Rapamycin impairs glucose tolerance and insulin sensitivity. Our previous study demonstrated that rapamycin significantly increases the production of gastric ghrelin, which is critical in the regulation of glucose metabolism. Here, we investigated whether ghrelin contributes to derangements of glucose metabolism induced by rapamycin. The effects of rapamycin on glucose metabolism were examined in mice receiving ghrelin receptor antagonist or with Ghsr1a gene knockout. Changes in GLUT4, c-Jun N-terminal kinase (JNK) and phosphorylated ribosomal protein S6 (pS6) were investigated by immunofluorescent staining or western blotting. Related hormones were detected by radioimmunoassay kits. Rapamycin impaired glucose metabolism and insulin sensitivity not only in normal C57BL/6J mice but also in both obese mice induced by a high fat diet and db/db mice.
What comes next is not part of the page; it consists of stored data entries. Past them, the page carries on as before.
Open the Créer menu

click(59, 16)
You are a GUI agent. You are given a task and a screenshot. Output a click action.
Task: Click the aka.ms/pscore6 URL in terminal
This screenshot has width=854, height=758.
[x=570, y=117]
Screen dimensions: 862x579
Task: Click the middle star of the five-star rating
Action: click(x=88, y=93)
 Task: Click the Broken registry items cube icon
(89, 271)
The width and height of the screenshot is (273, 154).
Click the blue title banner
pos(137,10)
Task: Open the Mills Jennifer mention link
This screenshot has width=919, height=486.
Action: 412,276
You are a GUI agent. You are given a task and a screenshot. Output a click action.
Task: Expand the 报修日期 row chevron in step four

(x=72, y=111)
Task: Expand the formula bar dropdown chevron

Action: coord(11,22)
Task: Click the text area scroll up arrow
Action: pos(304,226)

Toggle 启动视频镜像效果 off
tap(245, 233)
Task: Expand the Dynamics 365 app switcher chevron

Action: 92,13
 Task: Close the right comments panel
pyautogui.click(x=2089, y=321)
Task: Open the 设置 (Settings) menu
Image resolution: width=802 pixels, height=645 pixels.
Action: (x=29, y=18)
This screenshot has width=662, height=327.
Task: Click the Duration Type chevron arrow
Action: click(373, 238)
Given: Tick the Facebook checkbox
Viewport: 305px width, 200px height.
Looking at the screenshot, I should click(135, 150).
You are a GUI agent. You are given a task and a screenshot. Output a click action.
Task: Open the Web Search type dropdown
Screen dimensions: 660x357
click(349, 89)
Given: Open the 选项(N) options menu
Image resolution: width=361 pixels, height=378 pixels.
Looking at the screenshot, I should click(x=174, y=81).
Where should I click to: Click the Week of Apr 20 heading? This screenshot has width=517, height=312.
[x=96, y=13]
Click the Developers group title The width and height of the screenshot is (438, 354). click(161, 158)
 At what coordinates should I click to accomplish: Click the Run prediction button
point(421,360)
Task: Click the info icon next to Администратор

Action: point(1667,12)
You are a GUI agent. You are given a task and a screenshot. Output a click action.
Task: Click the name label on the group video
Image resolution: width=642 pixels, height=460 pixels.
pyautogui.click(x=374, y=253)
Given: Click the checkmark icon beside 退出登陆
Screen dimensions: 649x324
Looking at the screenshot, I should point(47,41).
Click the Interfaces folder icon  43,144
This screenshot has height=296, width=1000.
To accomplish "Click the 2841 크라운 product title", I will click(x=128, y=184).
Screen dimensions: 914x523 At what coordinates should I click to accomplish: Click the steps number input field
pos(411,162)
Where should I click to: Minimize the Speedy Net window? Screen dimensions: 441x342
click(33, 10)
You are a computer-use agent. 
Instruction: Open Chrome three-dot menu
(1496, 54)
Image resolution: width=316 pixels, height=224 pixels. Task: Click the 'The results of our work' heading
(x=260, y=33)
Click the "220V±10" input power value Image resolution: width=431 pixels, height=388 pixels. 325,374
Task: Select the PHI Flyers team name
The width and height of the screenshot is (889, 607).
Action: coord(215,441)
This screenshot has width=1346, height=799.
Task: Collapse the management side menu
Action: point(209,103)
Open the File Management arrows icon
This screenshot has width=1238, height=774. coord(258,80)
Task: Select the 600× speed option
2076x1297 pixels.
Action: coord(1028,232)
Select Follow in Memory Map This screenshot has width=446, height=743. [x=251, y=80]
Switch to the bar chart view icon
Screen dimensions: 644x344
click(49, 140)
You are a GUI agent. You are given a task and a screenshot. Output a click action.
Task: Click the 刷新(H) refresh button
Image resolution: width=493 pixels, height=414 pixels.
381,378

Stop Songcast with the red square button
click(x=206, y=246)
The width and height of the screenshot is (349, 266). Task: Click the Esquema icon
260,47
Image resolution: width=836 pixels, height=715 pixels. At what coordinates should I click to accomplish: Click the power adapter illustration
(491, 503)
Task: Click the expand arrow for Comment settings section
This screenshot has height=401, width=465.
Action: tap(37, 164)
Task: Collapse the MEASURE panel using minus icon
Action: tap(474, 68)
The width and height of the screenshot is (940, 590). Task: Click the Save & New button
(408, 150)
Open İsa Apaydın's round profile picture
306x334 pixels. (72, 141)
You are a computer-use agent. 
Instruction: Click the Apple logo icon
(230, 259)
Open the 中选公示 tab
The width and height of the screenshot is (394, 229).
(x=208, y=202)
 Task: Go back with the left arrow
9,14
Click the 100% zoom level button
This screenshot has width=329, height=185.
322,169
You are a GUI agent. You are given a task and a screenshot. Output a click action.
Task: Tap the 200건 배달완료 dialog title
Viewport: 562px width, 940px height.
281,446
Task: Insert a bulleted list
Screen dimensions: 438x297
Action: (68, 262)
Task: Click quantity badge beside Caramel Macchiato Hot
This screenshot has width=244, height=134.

This was accompanied by elevation of plasma acylated ghrelin. Rapamycin significantly increased the levels of plasma acylated ghrelin in normal C57BL/6J mice, high-fat-diet-induced obese mice and db/db mice. Elevation in plasma acylated ghrelin and derangements of glucose metabolism upon administration of rapamycin were significantly correlated. The deterioration in glucose homeostasis induced by rapamycin was blocked by D: -Lys3-GHRP-6, a ghrelin receptor antagonist, or by deletion of the Ghsr1a gene. Ghrelin receptor antagonism and Ghsr1a knockout blocked the upregulation of JNK activity and downregulation of GLUT4 levels and translocation in the gastrocnemius muscle induced by rapamycin. The current study demonstrates that ghrelin contributes to derangements of glucose metabolism induced by rapamycin via altering the content and translocation of GLUT4 in muscles.